1961 wurde ein völkerrechtlicher Vertrag über Suchtstoffe verabschiedet, der alle vorher abgeschlossenen Abkommen zusammenfasste und eine weltweite Drogenkontrolle konstituierte. Infolgedessen beschloss die Bundesrepublik ein neues Betäubungsmittelgesetz, allerdings erst 1972. Es ersetzte das bis dahin geltende Opiumgesetz von 1929, ergänzte es um eine Vielzahl weiterer Substanzen und verschärfte es: Neben dem Verkauf standen ab sofort auch die Herstellung, der Import und Besitz von Betäubungsmitteln, darunter Cannabis, unter Strafe. Auch die therapeutische Verwendung der Kulturpflanze wurde unmöglich gemacht.

Auch die DDR verpflichtete sich 1961 zur Bekämpfung von Betäubungsmitteln. Dennoch stellte das Leipziger Arzneimittelwerk ein Beruhigungsmittel her, das Cannabis enthielt: "Plantival". Einen Drogen-Boom wie in der Bundesrepublik erlebte die DDR aber nie. Die Chance, an welche zu gelangen, war ohnehin verschwindend gering. Bei Feierwütigen waren deshalb Kombinationen aus Medikamenten mit Hochprozentigem beliebt, um sich zu berauschen.

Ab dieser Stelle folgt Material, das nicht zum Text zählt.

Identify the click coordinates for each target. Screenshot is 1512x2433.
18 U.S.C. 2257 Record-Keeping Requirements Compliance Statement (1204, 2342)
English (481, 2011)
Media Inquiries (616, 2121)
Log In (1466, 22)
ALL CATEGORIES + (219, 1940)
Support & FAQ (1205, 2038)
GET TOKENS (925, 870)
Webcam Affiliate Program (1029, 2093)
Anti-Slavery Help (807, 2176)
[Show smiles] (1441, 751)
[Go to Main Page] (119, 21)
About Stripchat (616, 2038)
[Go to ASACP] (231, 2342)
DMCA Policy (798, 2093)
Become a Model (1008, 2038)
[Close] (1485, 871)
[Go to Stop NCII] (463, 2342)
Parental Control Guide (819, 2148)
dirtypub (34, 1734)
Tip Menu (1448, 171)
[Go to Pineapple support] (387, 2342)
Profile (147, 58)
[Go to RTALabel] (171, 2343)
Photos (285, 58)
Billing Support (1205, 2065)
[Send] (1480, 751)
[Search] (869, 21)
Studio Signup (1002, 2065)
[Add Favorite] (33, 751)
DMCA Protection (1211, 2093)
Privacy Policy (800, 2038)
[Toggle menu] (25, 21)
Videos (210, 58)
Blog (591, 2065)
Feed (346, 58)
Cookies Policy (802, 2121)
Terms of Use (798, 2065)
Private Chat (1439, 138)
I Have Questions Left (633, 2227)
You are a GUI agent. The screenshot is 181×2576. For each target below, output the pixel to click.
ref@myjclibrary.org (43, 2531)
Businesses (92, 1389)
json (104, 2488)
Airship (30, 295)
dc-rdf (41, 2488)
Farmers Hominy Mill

Wende in der Cannabis-Politik

1994 lockerte Deutschland das Betäubungsmittelgesetz wieder: Das Bundesverfassungsgericht entschied, dass die Strafverfolgung beim Besitz "geringer Mengen" an Cannabis eingestellt werden dürfe. Auch seine Karriere als Heilmittel erlebte ein Comeback. Immer mehr Länder erlaubten die Droge für medizinische Zwecke, zum Beispiel in der Therapie von Krebs und Aids. Auch in Deutschland gibt es Cannabis seit 2017 auf Rezept. Anfang 2024 hat der Bundestag das sogenannte Cannabis-Gesetz der Ampel-Regierung beschlossen. Demnach sollen Besitz, Eigenanbau und Konsum unter Auflagen für Volljährige erlaubt werden.

Cannabis – illegal, legal, immer da

Die fast 100 Jahre lange Prohibition von Cannabis ist gescheitert. Strikte Drogengesetze konnten die Verbreitung und Popularität von Haschisch und Marihuana nicht aufhalten: Cannabis ist die beliebteste illegale Droge in Deutschland. Sie war jahrhundertelang Teil unserer Gesellschaft und wird es vermutlich auch bleiben. Nur wie der Umgang mit der Droge als Heil- und Rauschmittel gestaltet wird, wird stets neu verhandelt werden müssen.

Verwendete Literatur u. a.:

Ohler, Norman (2017). Der totale Rausch. Drogen im Dritten Reich. Köln: KiWi Verlag; Feustel, Robert (2020). Eine unendliche Geschichte. Von Menschen und Drogen - Essay (bpb); Einführung in das Recht des Verkehrs mit Suchtstoffen und psychotropen Stoffen (Deutscher Apotheker Verlag)

Dieser Artikel wurde erstmals im Dezember 2021 veröffentlicht und 2024 aktualisiert.